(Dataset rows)

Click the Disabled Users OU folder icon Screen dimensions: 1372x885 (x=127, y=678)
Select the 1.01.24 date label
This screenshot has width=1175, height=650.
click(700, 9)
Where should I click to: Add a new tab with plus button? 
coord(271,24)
* * *
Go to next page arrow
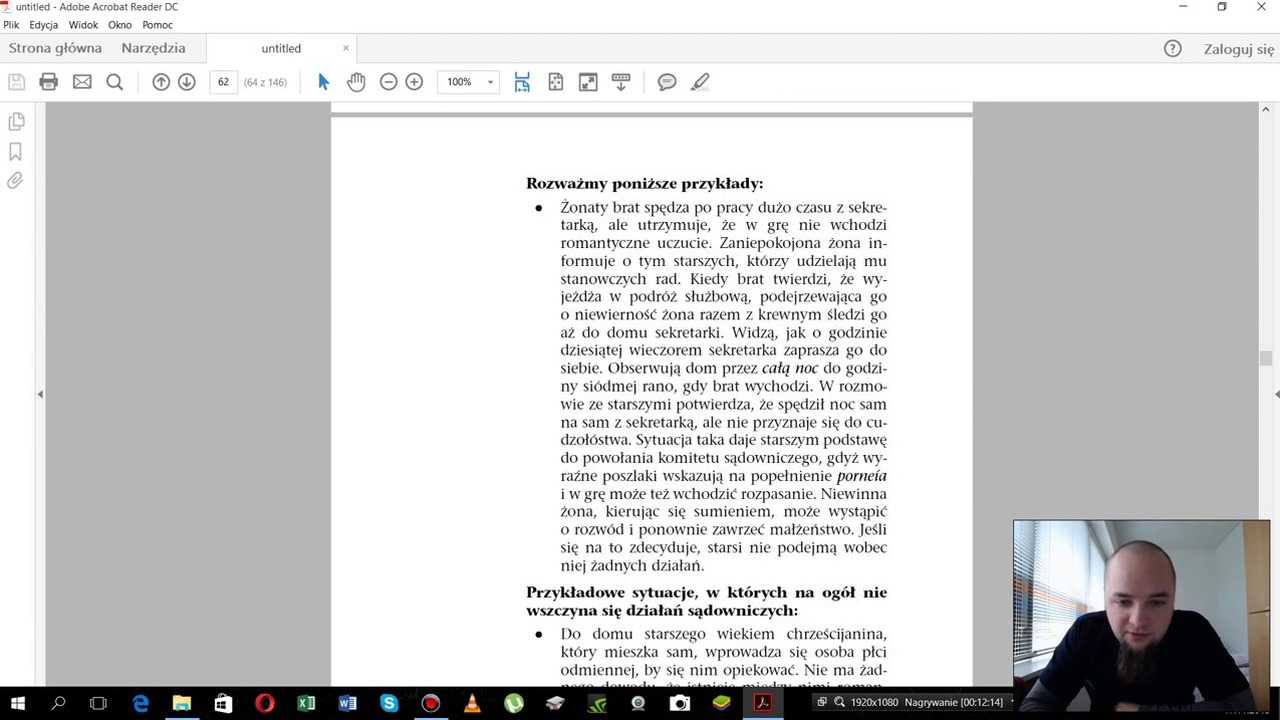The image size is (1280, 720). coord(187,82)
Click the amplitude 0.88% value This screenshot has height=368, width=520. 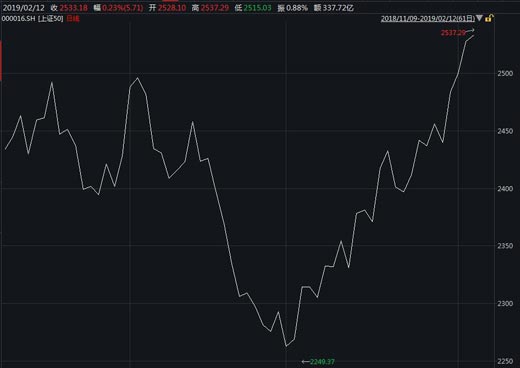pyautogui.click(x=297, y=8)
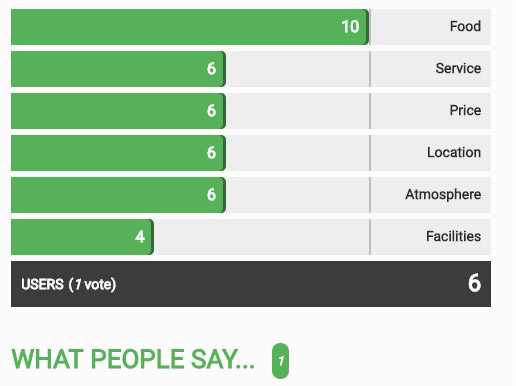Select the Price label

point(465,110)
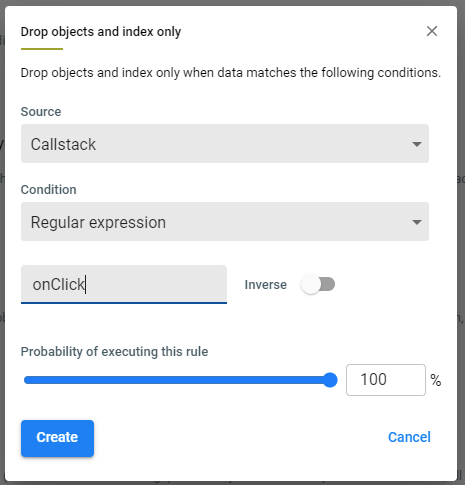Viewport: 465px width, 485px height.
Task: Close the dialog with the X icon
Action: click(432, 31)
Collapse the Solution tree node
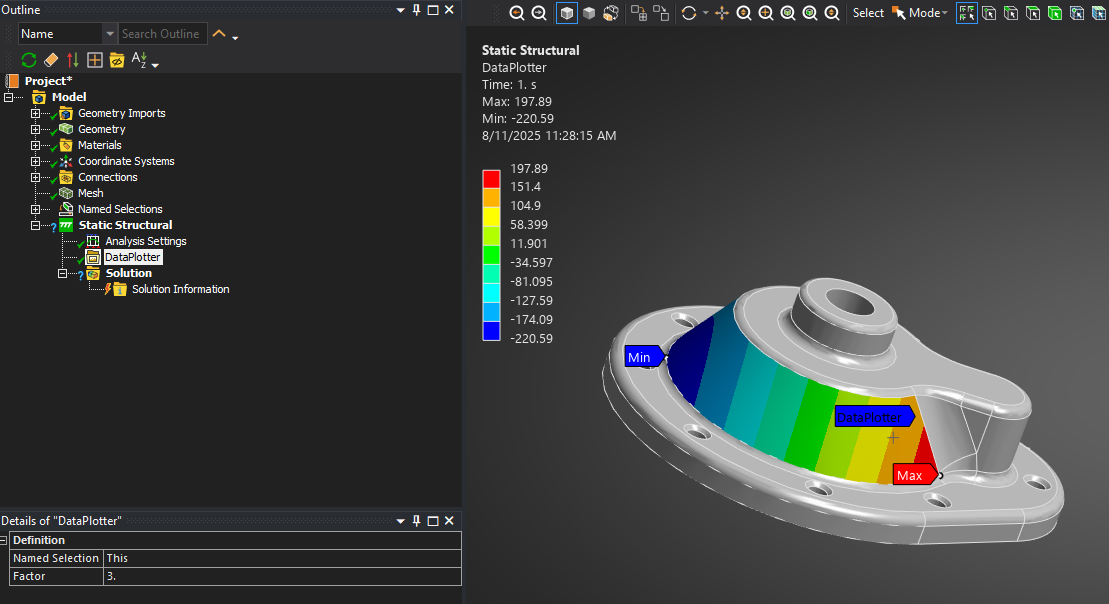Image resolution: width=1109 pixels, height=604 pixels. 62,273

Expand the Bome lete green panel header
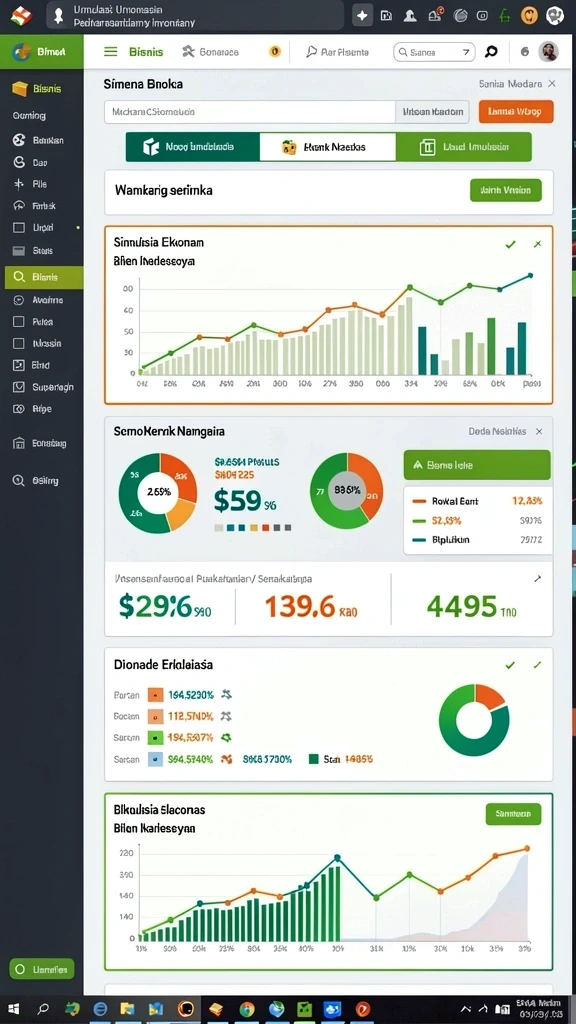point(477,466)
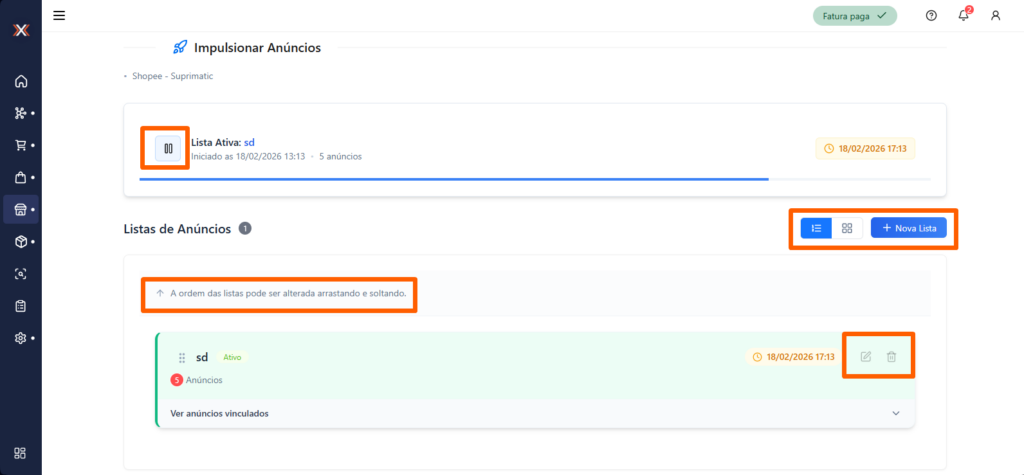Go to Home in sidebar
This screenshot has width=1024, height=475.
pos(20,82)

# [Directions for this task]
Rewrite the material from the line that has "Click the Disabled" through the line that has "coord(271,24)", substituting "folder button" for "folder icon" and leaving everything else unchanged.

# [Answer to the problem]
Click the Disabled Users OU folder button Screen dimensions: 1372x885 (x=127, y=678)
Select the 1.01.24 date label
This screenshot has width=1175, height=650.
click(700, 9)
Where should I click to: Add a new tab with plus button? 
coord(271,24)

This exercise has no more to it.